■ TASK ■
Your answer should be each line of the entries that contains the word "Pose", copied in full.

[Saved entries]

────

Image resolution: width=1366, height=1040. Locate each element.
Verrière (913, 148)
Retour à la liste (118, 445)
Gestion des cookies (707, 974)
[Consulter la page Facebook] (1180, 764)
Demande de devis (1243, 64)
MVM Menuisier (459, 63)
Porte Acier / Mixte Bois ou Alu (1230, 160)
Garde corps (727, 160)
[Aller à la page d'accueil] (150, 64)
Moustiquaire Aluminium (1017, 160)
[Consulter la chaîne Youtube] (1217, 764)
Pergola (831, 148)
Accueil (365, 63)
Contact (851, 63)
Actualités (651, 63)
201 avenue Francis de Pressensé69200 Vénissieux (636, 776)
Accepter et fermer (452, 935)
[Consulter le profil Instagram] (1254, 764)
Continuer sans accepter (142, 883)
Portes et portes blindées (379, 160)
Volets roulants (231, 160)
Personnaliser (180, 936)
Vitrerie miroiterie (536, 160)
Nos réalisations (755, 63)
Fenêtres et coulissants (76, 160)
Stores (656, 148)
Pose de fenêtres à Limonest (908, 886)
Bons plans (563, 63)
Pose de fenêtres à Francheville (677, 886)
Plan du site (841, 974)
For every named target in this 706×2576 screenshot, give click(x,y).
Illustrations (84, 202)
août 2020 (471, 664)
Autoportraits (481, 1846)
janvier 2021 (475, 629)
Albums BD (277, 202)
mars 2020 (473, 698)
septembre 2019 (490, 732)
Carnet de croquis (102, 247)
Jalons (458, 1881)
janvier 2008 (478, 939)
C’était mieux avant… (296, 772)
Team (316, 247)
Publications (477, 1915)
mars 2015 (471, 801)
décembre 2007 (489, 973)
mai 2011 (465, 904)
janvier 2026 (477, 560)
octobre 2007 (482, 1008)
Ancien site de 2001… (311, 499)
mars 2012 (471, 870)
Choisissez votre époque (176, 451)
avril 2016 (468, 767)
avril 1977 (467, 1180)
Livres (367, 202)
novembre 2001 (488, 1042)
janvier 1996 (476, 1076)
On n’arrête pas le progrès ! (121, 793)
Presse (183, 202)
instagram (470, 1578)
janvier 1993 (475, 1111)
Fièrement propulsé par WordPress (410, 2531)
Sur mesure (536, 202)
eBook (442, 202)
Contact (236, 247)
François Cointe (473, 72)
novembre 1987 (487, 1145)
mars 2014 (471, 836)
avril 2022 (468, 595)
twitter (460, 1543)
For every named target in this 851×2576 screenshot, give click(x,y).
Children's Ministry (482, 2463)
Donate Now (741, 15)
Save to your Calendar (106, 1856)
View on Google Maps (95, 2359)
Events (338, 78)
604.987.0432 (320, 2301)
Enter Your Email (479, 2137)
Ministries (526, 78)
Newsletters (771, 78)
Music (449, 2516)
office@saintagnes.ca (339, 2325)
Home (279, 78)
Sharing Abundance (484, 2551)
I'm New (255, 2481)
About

────

■ TASK RESULT ■
Pose de fenêtres à Limonest (908, 886)
Pose de fenêtres à Francheville (677, 886)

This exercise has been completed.